In the immediate aftermath of the military defeat, Hitler had lived through a cack-handed attempt by the anarchic Kurt Eisner to proclaim a socialist Bavarian republic amidst the political chaos. Antisemitic caricature was never far away. A French journalist described Eisner as “a Shylock in a shiny frock coat and greasy skull cap”. Demonstrations against the regime were peppered with antisemitic slogans and canards — until Eisner was killed by a German nationalist. 

Eisner was succeeded by more professional revolutionaries, Eugene Leviné and Tobias Axelrod, both Jews. The Papal Nuncio in Munich at the time, Eugenio Pacelli, referred to “grim Russian-Jewish revolutionary tyranny” and even turned the non-Jewish communist leader, Max Levien, into a Jew. Pacelli later became Pope Pius XII whose approach during the Shoah remains a question of ongoing debate.   

A central tactic of nationalists had been to cultivate conservatives and to co-opt them. Mussolini had formed the “bloco nazionale” to take power. In the UK, figures such as Lord Sydenham, the Duke of Northumberland, and the Conservative MP William Joynson-Hicks publicly proclaimed their antisemitism. 1m 1922 the Jewish Chronicle described Joynson-Hicks as “the most avowed and determined anti-Semite in the House of Commons”. He went on to become Home Secretary in the Conservative government of the 1920s. 

The inability of the Weimar Republic to quell violence and maintain law and order in the immediate post-war years provided Hitler with an opportunity to cultivate the conservative elite in Munich, who feared a Bolshevik coup. In May 1922, Hitler spoke to the conservative National Club of Berlin on the need to halt the onward march of the Bolsheviks, and this led to further talks in homes and salons and in Munich’s Hall of Merchants Guild. The head of the piano firm Edwin Bechstein introduced him to Siegfried and Winifred Wagner, the son and daughter-in-law of the composer. Hitler’s ragged clothes and fashion indifference were cast aside and he was fitted out with 1920s-style smoking jackets and expensive leather shoes. In 1922, the first formal studio portraits of a brooding Hitler were taken in a Munich photographic studio. 

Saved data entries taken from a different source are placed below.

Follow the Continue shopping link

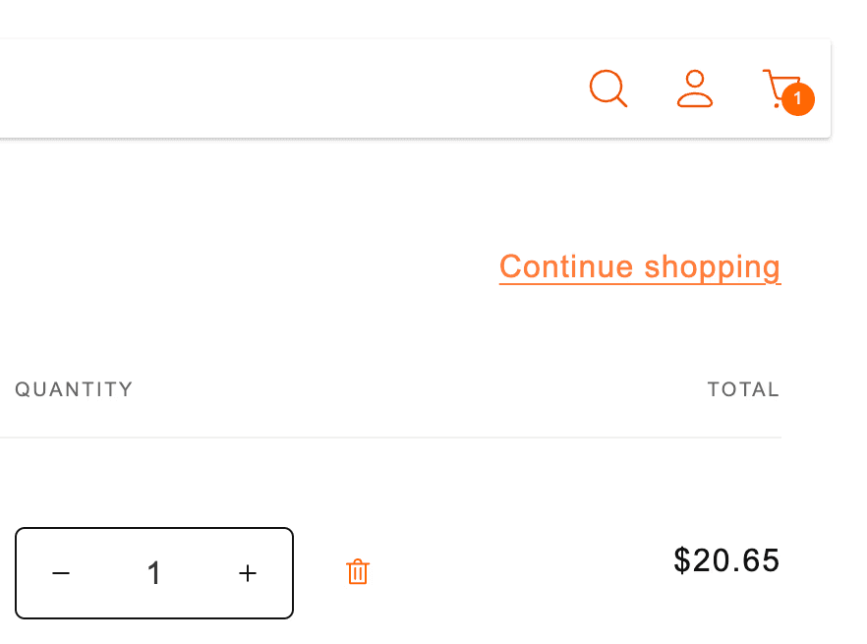(x=640, y=266)
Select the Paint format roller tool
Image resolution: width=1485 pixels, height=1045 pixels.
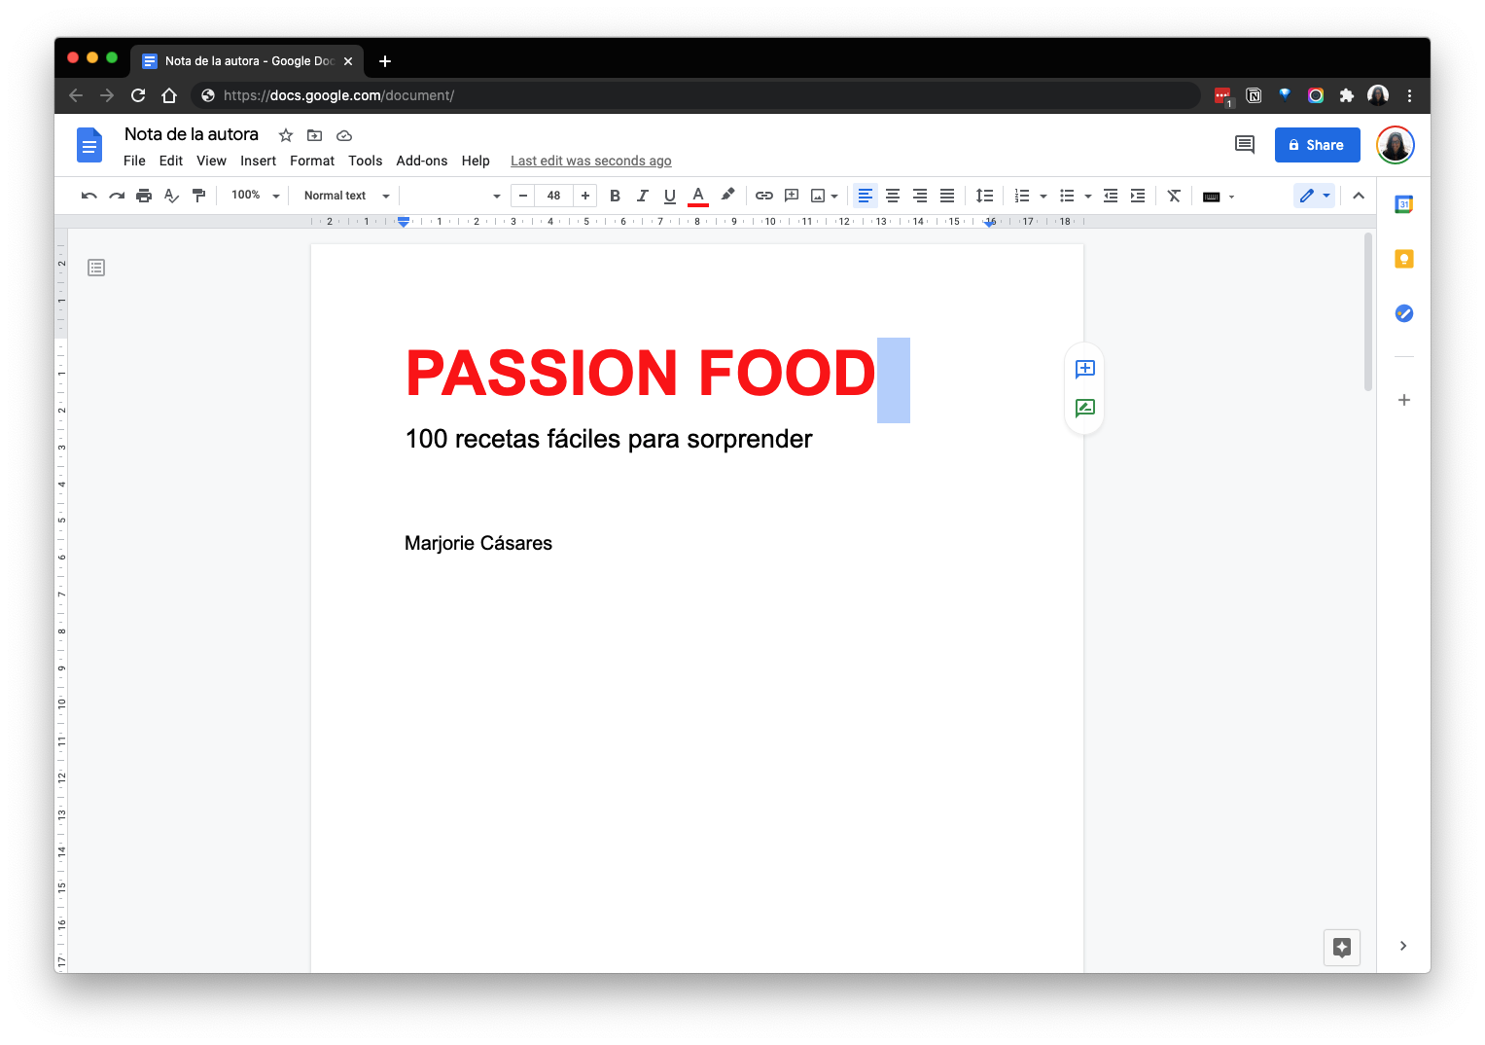tap(199, 196)
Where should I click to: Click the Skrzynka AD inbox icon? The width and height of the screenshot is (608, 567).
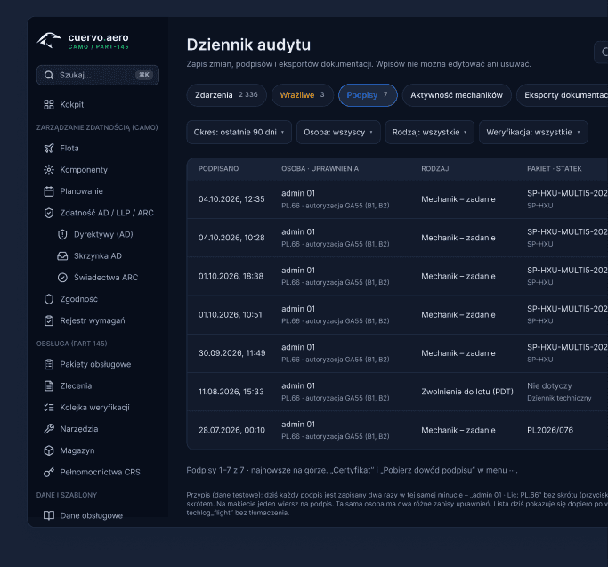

Students at German universities were also attracted to the radicalism of the nationalist Right. Jews were often excluded from German student fraternities and an antisemitic demonstration forced a cancellation of a lecture by Albert Einstein. Karl Haushofer, a geography professor in Munich, began to argue for a German expansion to the East.

However, the seminal episode that really assisted the Nazis was the galloping inflation which really took off in the summer of 1922. In January 1919, one dollar was worth 8.9 marks. By January 1922, it was worth 493 marks. By January 1923, a German citizen would have required just under 18,000 marks to buy a dollar. A besieged Weimar Republic asked the Allies for a moratorium on reparation payments. All this allowed Hitler to seduce not only a disgruntled middle class but also to make inroads into a bewildered working class, aligned with the Left, while all the time blaming the Jews. 

Hitler capitalised on public anger by mobilising violence to ensure the Nazi conquest of urban areas, street by street. In 1922, both Hermann Göring and Julius Streicher joined the Nazis. By the end of the year, the Nazis had emerged as the most powerful force in Munich. 

Peter Fritzsche’s recent book, Hitler’s First Hundred Days, brilliantly shows how enthusiastically and eagerly Germans later embraced the Nazis after Hitler’s appointment as Chancellor, and how 1922 laid the foundations for 1933, how committed socialists smoothly and easily transitioned to Hitler’s delusions and how the acquiescence of the conservatives paved the way for world war and mass murder.